Qual è la tua speranza dopo tutta questa vicenda?
Io penso che in qualunque modo questo processo andrà sarò riuscito a dare sufficientemente fastidio anche da condannato che non ci riproveranno più – ammesso che se ne trovi un altro – a incriminare uno scrittore o una persona per “istigazione” a commettere reati. Un reato che è previsto dal Codice Fascista del 1930.
“Il sentimento del sacro, a Napoli, non proviene dal cielo, ma dal sottosuolo, è un sentimento della terra, del tellurico”
Nei tuoi libri, in particolare in Montedidio, hai sempre parlato di una Napoli religiosa con uno spiccato senso del sacro.
Io credo che il sentimento del sacro, a Napoli, non provenga dal cielo, ma dal sottosuolo. Questo è un sentimento che proviene dalla terra, dal tellurico. Dall’avere a che fare con terremoti e con eruzioni. Perciò il santo patrono Gennaro è specialista in eruzioni, capace di fermare la lava. C’è un culto dei morti che li tieni vicini e che si occupa del sottosuolo dei morti.

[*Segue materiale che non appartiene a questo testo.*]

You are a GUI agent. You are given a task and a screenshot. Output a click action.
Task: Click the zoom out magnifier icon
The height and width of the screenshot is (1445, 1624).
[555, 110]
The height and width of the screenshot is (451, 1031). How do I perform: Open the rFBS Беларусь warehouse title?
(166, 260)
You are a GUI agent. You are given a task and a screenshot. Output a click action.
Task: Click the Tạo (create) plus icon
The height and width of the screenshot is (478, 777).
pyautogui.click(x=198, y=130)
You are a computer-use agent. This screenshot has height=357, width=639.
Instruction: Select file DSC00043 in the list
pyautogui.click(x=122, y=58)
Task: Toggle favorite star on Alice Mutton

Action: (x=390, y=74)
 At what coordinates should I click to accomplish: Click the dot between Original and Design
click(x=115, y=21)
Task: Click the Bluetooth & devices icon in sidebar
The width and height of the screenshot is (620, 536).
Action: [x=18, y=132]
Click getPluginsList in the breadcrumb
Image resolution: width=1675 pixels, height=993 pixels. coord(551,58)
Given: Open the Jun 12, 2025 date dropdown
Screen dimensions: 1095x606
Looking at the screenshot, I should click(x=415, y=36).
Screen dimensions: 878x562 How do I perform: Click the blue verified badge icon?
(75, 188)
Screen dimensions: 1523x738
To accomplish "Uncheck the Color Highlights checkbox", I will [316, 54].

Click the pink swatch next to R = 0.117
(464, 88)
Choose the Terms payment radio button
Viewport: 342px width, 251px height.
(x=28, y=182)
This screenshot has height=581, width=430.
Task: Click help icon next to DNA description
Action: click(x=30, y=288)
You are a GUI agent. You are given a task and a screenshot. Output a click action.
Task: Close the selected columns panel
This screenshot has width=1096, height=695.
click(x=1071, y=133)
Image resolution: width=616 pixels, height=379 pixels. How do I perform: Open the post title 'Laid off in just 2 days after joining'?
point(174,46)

Napoli poi è una città doppia: ha tutta una seconda superficie, una seconda cubatura sotto. Il sentimento del sacro a noi è nato dalla terra. Risentiamo di questo e perciò è un sentimento antichissimo, sul quale il cristianesimo ha messo la sua coperta e la sua interpretazione. Ma è molto più antico, proprio perché è geologico.